中期財政計画を見直した財政課
御坊市は25日、令和3年3月に策定した中期財政計画(令和3~7年度)のローリング結果を公表。新庁舎建設事業など大型事業が本格化するため、財政状況は一層厳しさを増し、計画では「令和5年度末に財政調整基金が枯渇し、単年度赤字に転落する」と試算していたが、今回の見直しで収支が大きく改善され、赤字転落の最悪の事態は回避できた。ただ、厳しい財政状況に変わりはなく、今後も「財政調整基金取り崩しに頼らない財政運営」と全力を挙げる。
昨年の計画では、家庭の貯金にあたる財政調整基金は令和2年度末で14億7400万円を見込み、第5次総合計画実施計画の事業をすべて行えば、3年度で約3億円、4年度で約9億円、5年度で約3億円の基金取り崩しが必要になり、5年度末には基金がすべて枯渇した上に約1億円の単年度赤字に陥り、さらに単年度赤字額は6年度で約4億円、7年度で約5億6千万円に膨らむ-との厳しい見通しを示した。
今回の見直しで(1)新型コロナで大幅減収が予想された市税への影響は限定的だった(2)人口減で減少を予想していた地方交付税は国のコロナ支援策で逆に増加した(3)好調の「ふるさと納税」寄付金が約2億円増えた(4)御坊広域清掃センター基幹改良事業等の経費節減で市負担金が約2億円減った(5)第5次総合計画実施計画に優先順位をつけ、財政負担の平準化を図ったことなどで収支が大きく改善され「5年度末での財政調整基金枯渇、単年度赤字転落」が回避でき、さらに基金も7年度末で約5億円残すことができると試算。
4年度当初予算においても前年度に続いて基金の取り崩しをゼロに抑えることができ、4年度末基金見込み残高は約19億円に増えている。ただ、改善したとはいえ、厳しい財政状況に変わりはなく、今後、約14億円の財源不足が見込まれるため、4年度で2億円、5年度で2億円、6年度で6億4千万円、7年度で4億円の基金取り崩しが必要になると試算しており、8年度以降での基金枯渇、赤字転落の恐れは残る。
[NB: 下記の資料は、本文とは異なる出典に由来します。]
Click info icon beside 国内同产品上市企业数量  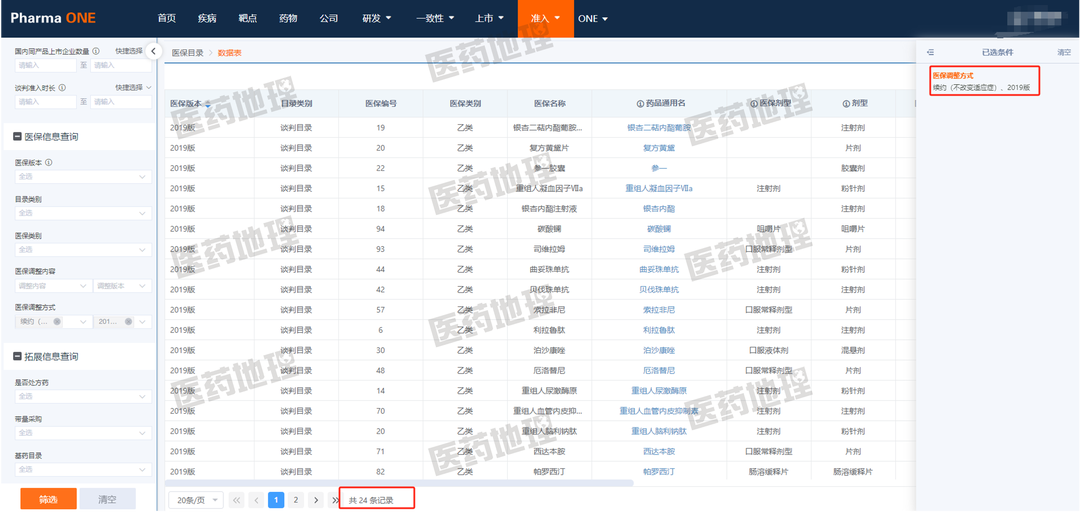[96, 51]
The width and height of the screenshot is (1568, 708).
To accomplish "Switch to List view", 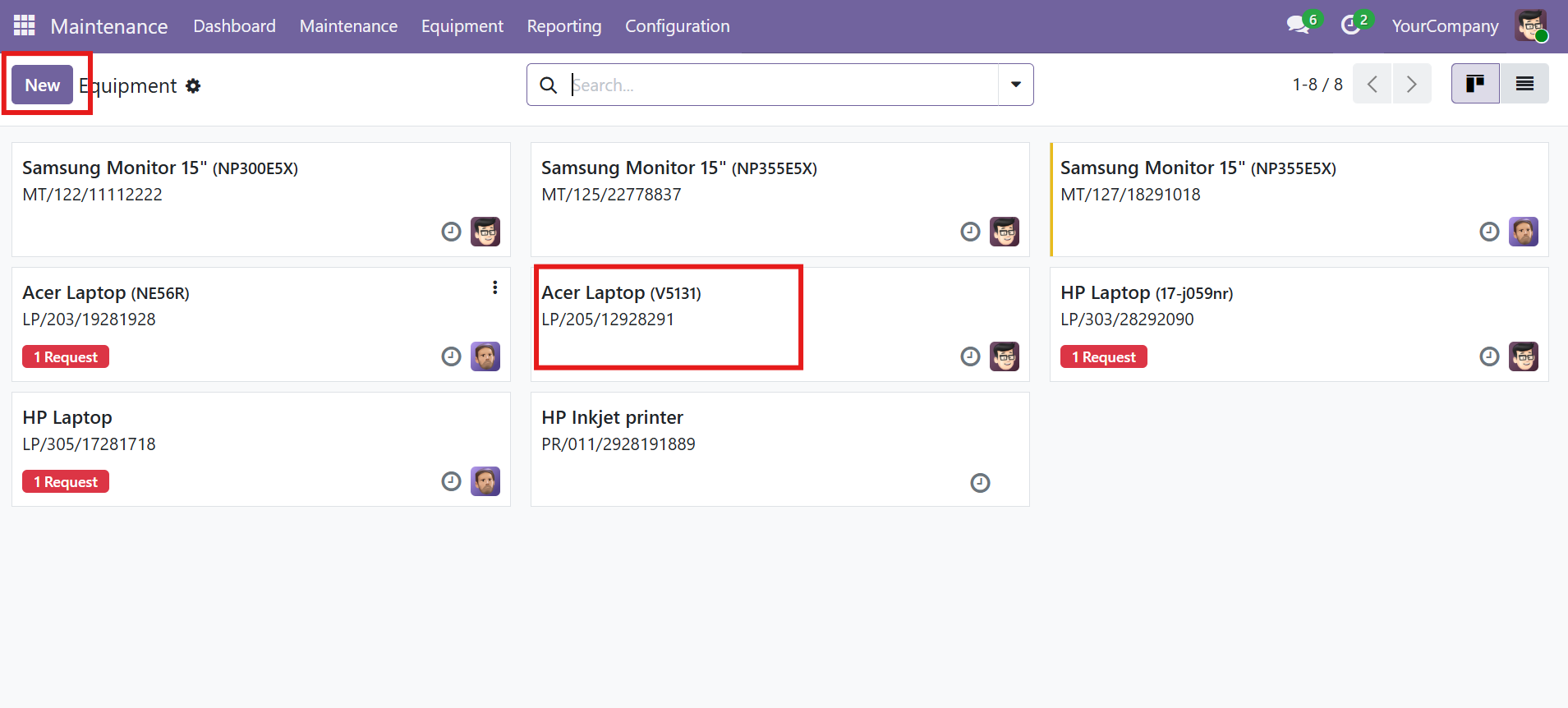I will click(x=1524, y=84).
新庁舎建設事業や御坊広域清掃センター改良、御坊クリーンセンター改築の大型事業に加え、少子高齢化に伴う社会保障費、インフラを含めた公共施設老朽化対策などで年々財政需要が増すだけに、今後も「財政調整基金の取り崩しに頼らない財政運営」が至上命題となるため(1)事務事業のスクラップの徹底(2)人件費の見直し(3)投資的経費の削減(4)市税等の確保(2)受益者負担の適正化(5)ふるさと納税の推進等に取り組みながら「一定規模の基金残高を維持し、持続可能な行財政運営をめざす」としている。